Vika Gripnick, twenty-eight, a Southern Range goblin woman, with a dozen piercings along the edges of her long ears, looks him up and down with wide yellow eyes. Her complexion is darker than Riz, almost emerald in the dusk light. He maintains a professional and quizzical expression and lets her settle into the reality of a seventeen-year-old private eye.

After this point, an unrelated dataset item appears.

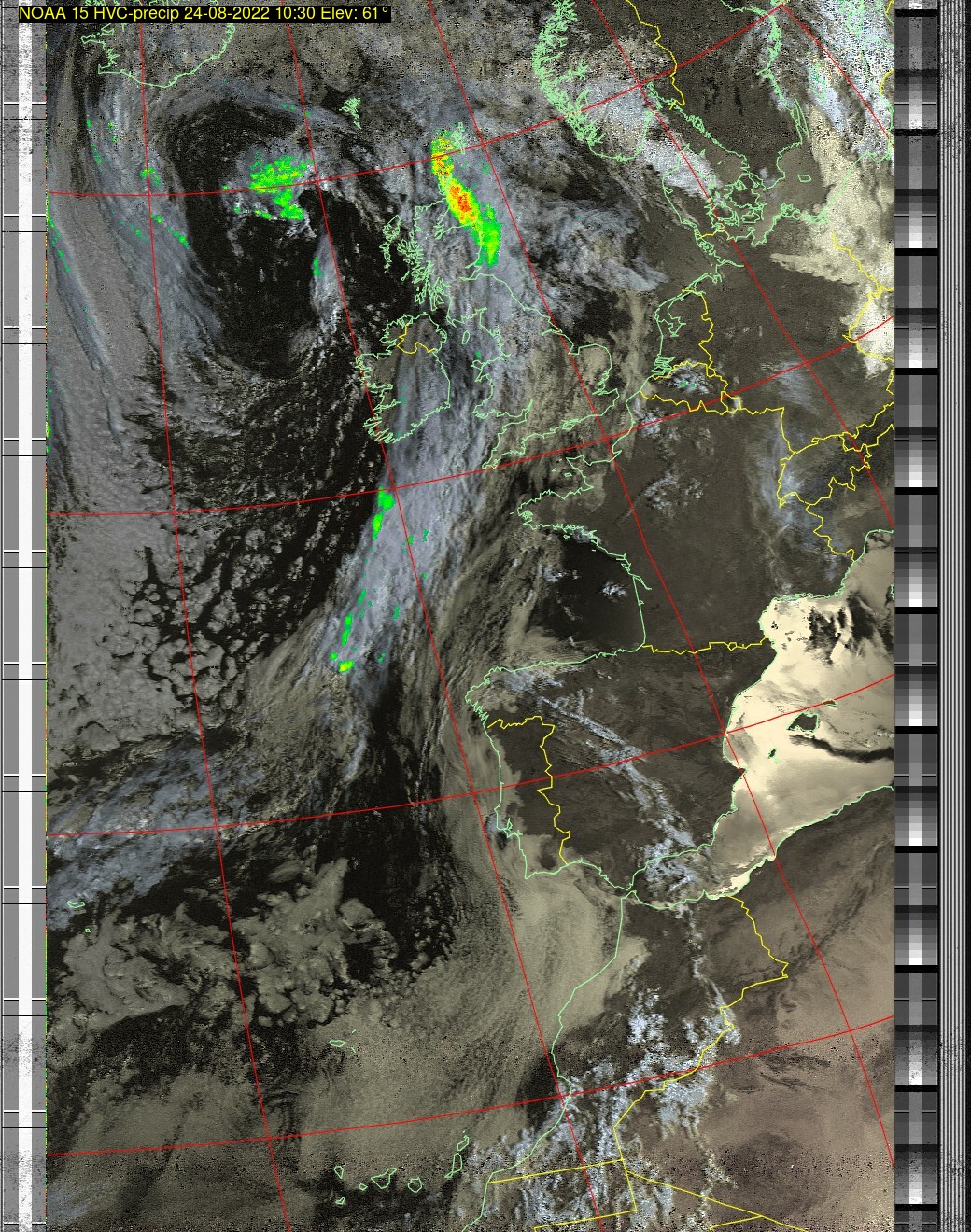Click the dark Balearic island in the sun glint
The height and width of the screenshot is (1232, 971).
coord(800,721)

“Oh, wow. They told me, but…” Her High Mountain accent is strong on the goblinoid sub-vocals, but he can understand it. “You really are a kid.”
“I’m licensed,” he reminds her, swapping to goblin-cant for her. Riz clocks how her shoulders relax immediately when he does and if she thinks his Solesian accent is soft-tongued on the vowels, she doesn’t show it. He pockets his wallet. “Can we still talk?”
Vika cracks the door open a little more. “It was you that put Mollymell in jail?”
“Bastion City PD did that.” Riz shrugs. “I just gave them, like, fifty photos of him breaking—” he makes a show of counting on his fingers— “seven different local and inter-county laws. So, yeaaaaah, he’s suuuuper in jail.” A beat. “Ten-year minimum for inter-dimensional weapons possession. If you’re worried—”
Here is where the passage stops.